Kein Kommissar ermittelt: Ulm und Wetzlar flashmobben gegen Armut
Ein Samstagvormittag in der Fußgängerzone im sonst so beschaulichen Wetzlar: Alle drei Sekunden sackt ein Mensch zusammen und bleibt liegen, seine Position wird mit Kreide nachgezeichnet. Nach drei Minuten ist alles vorbei, zurück bleiben die Umrisse – Leichenumrisse! Kleine Tatort-Schildchen erklären die Aktion: “Alle drei Sekunden stirbt ein Kind an den Folgen extremer Armut”.

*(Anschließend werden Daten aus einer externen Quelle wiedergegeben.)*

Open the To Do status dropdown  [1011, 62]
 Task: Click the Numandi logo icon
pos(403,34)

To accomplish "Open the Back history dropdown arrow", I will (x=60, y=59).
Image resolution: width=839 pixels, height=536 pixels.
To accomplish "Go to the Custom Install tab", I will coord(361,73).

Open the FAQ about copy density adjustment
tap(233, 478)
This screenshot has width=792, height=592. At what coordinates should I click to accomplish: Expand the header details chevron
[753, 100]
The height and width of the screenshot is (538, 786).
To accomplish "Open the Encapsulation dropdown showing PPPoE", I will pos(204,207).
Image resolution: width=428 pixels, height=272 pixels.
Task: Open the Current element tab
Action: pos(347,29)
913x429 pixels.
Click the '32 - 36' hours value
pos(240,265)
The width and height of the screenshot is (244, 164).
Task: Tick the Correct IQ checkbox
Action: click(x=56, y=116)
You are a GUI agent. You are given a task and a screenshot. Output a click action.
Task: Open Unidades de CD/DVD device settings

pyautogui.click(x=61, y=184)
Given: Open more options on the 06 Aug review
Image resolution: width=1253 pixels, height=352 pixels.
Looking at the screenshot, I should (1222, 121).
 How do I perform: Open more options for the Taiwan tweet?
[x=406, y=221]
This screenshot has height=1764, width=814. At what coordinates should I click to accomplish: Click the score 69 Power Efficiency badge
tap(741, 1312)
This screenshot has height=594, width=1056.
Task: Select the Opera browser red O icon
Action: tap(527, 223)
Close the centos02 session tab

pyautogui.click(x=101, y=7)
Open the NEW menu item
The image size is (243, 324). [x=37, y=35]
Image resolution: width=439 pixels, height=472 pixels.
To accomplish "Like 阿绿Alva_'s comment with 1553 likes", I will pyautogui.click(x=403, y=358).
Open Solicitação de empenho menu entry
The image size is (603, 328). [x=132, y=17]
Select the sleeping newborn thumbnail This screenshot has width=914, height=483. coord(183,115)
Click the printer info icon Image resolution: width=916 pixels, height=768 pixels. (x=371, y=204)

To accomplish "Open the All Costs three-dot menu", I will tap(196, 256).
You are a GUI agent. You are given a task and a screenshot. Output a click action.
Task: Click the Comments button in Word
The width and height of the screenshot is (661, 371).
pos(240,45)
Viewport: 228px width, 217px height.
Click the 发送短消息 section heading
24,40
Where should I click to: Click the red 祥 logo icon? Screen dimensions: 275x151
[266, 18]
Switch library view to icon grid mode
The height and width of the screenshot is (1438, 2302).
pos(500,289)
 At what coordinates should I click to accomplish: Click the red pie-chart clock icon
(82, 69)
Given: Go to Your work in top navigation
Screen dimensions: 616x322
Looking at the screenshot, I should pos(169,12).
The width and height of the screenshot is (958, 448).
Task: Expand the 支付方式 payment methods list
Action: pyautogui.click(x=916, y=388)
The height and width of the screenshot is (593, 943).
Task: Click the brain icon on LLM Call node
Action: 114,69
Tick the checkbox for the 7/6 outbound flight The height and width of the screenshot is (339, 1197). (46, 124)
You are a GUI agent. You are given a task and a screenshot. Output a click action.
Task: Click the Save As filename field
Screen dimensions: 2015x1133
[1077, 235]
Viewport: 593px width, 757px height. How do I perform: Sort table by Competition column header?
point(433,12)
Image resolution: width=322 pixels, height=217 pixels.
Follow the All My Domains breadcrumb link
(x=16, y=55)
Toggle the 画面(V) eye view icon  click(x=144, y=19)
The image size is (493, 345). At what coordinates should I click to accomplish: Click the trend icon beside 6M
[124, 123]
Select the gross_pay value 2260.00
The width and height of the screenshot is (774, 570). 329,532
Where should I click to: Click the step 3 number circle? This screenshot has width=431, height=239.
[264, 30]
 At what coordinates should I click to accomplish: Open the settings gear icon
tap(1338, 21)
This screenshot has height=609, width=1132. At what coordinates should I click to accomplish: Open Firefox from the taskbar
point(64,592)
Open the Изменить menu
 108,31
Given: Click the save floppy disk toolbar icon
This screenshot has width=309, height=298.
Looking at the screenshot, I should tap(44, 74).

Zu dem Flashmob aufgerufen hatte das Wetzlarer Aktionsbündnis “Deine Stimme gegen Armut”, welches auch nächsten Samstag noch einmal während des Brückenfestes auf dem Schillerplatz um 13 Uhr für mehr und bessere Armutsbekämpfung ordentlich Alarm schlagen will.
Nicht um Ulm oder gar um Ulm herum, sondern mitten in Ulm auf dem Münsterplatz bot sich am vergangenen Freitag ein ganz ähnliches Bild: Menschen “starben” im Drei-Sekunden-Takt, zurück blieben Leichenumrisse im Schatten des Münsters, welche von Passanten irritiert bis interessiert betrachtet wurden.
Zu der Ulmer Aktion hatte der Abiturient Niko aufgerufen, der unseren TV-Spot im Fernsehen sah und so auf die Homepage aufmerksam wurde. Häufig diskutiert er über Gerechtigkeit und Verantwortung im Zusammenhang mit Armut. Seiner Meinung kann jeder Einzelne etwas tun, um weltweite Armut zu bekämpfen: “Es liegt zu einem großen Teil an der Bevölkerung, die Politik in diese Richtung zu drängen. Und ich habe das Gefühl eine solche Aktion bewegt mehr als man denkt, weil es wichtig ist ein Bewusstsein zu schaffen und die Leute zu sensibilisieren.” Das finden wir auch und sagen vielen Dank für diese super Aktion!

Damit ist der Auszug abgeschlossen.